May 2, 2011 by · 2 Comments 

Posted by Caroline Foster

Whether SMU women are sharing diet tips, experiencing remorse after eating anything “unhealthy” or idolizing super-skinny celebrities, the pressure to be thin on campus is anything but tiny.

With summer just around the corner, swimsuit season is on the radar and the pressure to look perfect increases. I know many girls who are changing their diet and exercise routines in ways that could be potentially harmful.

In a world where the average consumer is exposed to more than one thousand advertisements each day, it’s no wonder many feel the need to look a certain way. The unrealistic beauty ideal the media constantly shows can affect our self-esteem and contribute to an obsession with being thin.

In a recent study by Glamour Magazine, 97 percent of those surveyed said they had at least one “I hate my body” moment per day. The media’s constant presence can attribute to this. Especially when it typically shows the image of a thin female with large breasts, light skin and perfect features. Open any magazine and nearly every advertisement and editorial features a model with this look. It is this ideal that we as women strive to attain. We hope with insane amounts of dieting and exercise we can one day look like this.

But the media’s portrayal of the ideal model does not just affect American women. One of the main exports of the United States is the media; whether it’s television shows, movies, or magazines the U.S. media affects other countries as well.

In South Korea the trend is to have a surgical procedure on the eyes that makes them look rounder, more Western. In India skin lightening is all the rage, and one of the best selling beauty products is a lightening cream called Fair & Lovely. In Hong Kong weight loss centers litter the streets. Women flock to these establishments for procedures that decrease fat. These are just some of the examples of the western media’s effects around the world.

Fashion and fashion models are also prominent outlets for this body ideal. Many countries in Europe are taking positive steps in the fashion industry. In 2006, Madrid fashion week banned models with unhealthy Body Mass Indexes (BMI) from participating in the shows. London fashion week followed suit, and France tried to pass a bill banning media, including blogs, that promoted “excessive thinness.”

Researchers agree that the effects of the media are real, especially on body image. The images can contribute to body dissatisfaction, or in extreme cases, to eating disorders. But as the effects of the media are strong, why is it that other countries are being more proactive than the United States in showing healthier models?

The United States is taking a passive approach to the problem. The Council of Fashion Designers of America have recommendations for supporting a healthy atmosphere back stage at shows, but no regulations against using scary-skinny models.
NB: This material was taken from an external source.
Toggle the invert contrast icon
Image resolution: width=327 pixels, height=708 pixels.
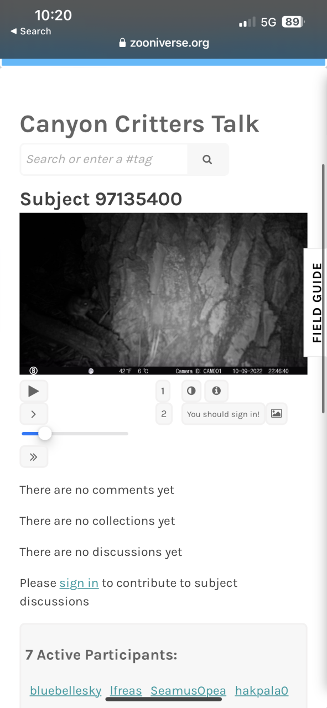(191, 391)
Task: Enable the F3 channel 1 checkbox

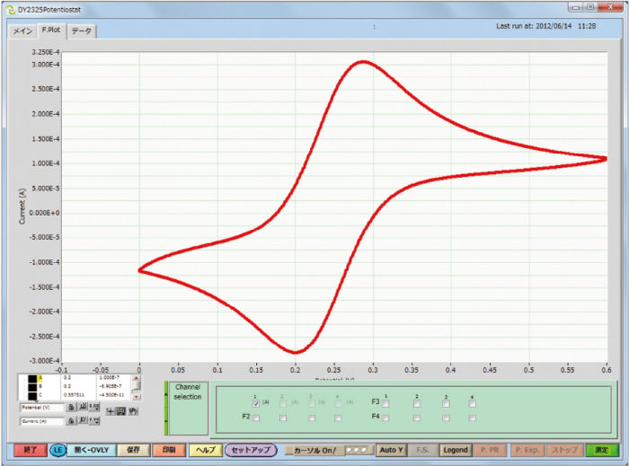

Since it’s the Western media that affects millions of women, I think it is also their responsibility to use positive images as well. Advertisements like Dove’s “Campaign for Real Beauty” are helping lead the way, but it seems other companies are slow to follow in Dove’s footsteps.

The majority of the media seems to show no concern for the images it shows, and the body ideals it is responsible for shaping. It seems the media is resistant to change and the images will continue to be shown. So, as women faced with pressure to look our best, remember the images you see in the media are not real, hours are spent photoshopping, airbrushing and perfecting them.